High schoolers taking the SAT may wish that they could skip the nerve-racking process of college admissions testing, and they found an ally in former Democratic presidential candidate Andrew Yang. “We came up with the SAT during World War II to determine who to keep from the frontlines,” Yang tweeted early in his campaign. (Actually, the SAT began in 1926.) “Now every year is wartime. We should deemphasize standardized tests and evaluate kids more holistically.” Yang has criticized standardized tests before, calling them “a terrible measurement of anything other than whether you are good at the test.”

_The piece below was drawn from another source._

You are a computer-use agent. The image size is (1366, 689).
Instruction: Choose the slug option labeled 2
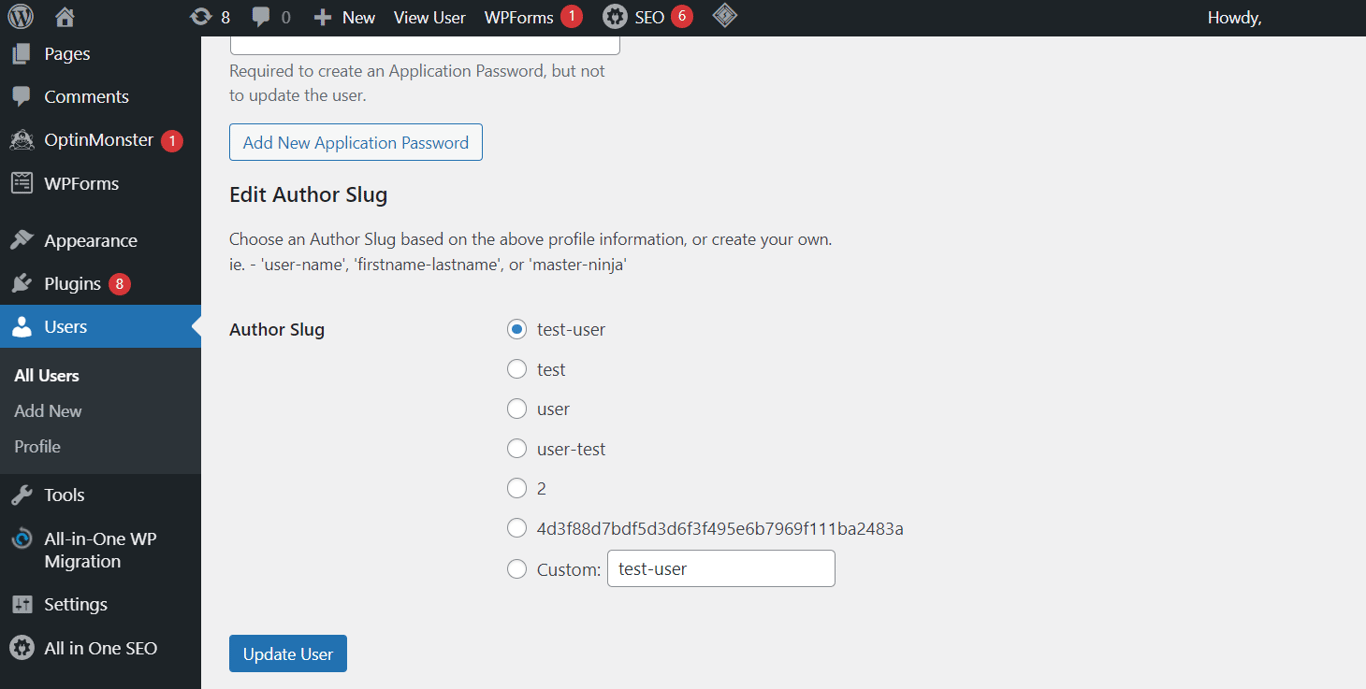coord(517,488)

Administrators at colleges and graduate schools throughout the country seem to agree. Many—possibly soon to include the massive University of California system—no longer require applicants’ test scores. Some elites go further than Yang, attacking admissions tests as racist. “The SAT was created by a eugenicist determined to prove the inherent inferiority of black Americans,” tweeted Nikole Hannah-Jones, who directed the New York Times’s “1619 Project.” “Turns out,” she added, “if you want to design a test that will prove white superiority and justify maintenance of racial and class hierarchies, then the ‘objective and scientific’ test you design will do just [fine].” Richard Carranza, New York City’s schools chancellor, argues likewise that the city’s entrance exam for selective high schools unfairly excludes blacks and Hispanics.

There’s little evidence, though, that admissions tests are biased against minorities; in fact, such tests remain our fairest means of identifying academic talent. As a century of research shows, admissions tests have consistently predicted academic performance. The College Board’s own analysis, for example, finds a high correlation between college GPAs and SAT scores, and even higher correlations in demanding STEM subjects—after correcting for how low scorers are less likely to attend college. Overall, the SAT predicts college achievement just as well as GPAs or high school records. Several independent analyses of the SAT find the same results. One study, for instance, finds that SAT scores correlate with college GPAs at 0.55 on a scale of 1.0, which is considered high, after accounting for the fact that higher-scoring students take harder and more stringently graded classes.

Race differences in the validity of admissions tests are practically negligible. The College Board reports that the SAT correlates with college GPA at 0.49 for blacks, 0.54 for Asians, and 0.55 for Hispanics, against 0.56 for whites. One review found that the SAT predicts grades for black students at historically black colleges and universities (HBCUs) better than for white students at majority-white colleges. Those who label the SAT white supremacist should inform Howard University, Morehouse College, and Spelman College—all prestigious HBCUs that require SAT or ACT scores.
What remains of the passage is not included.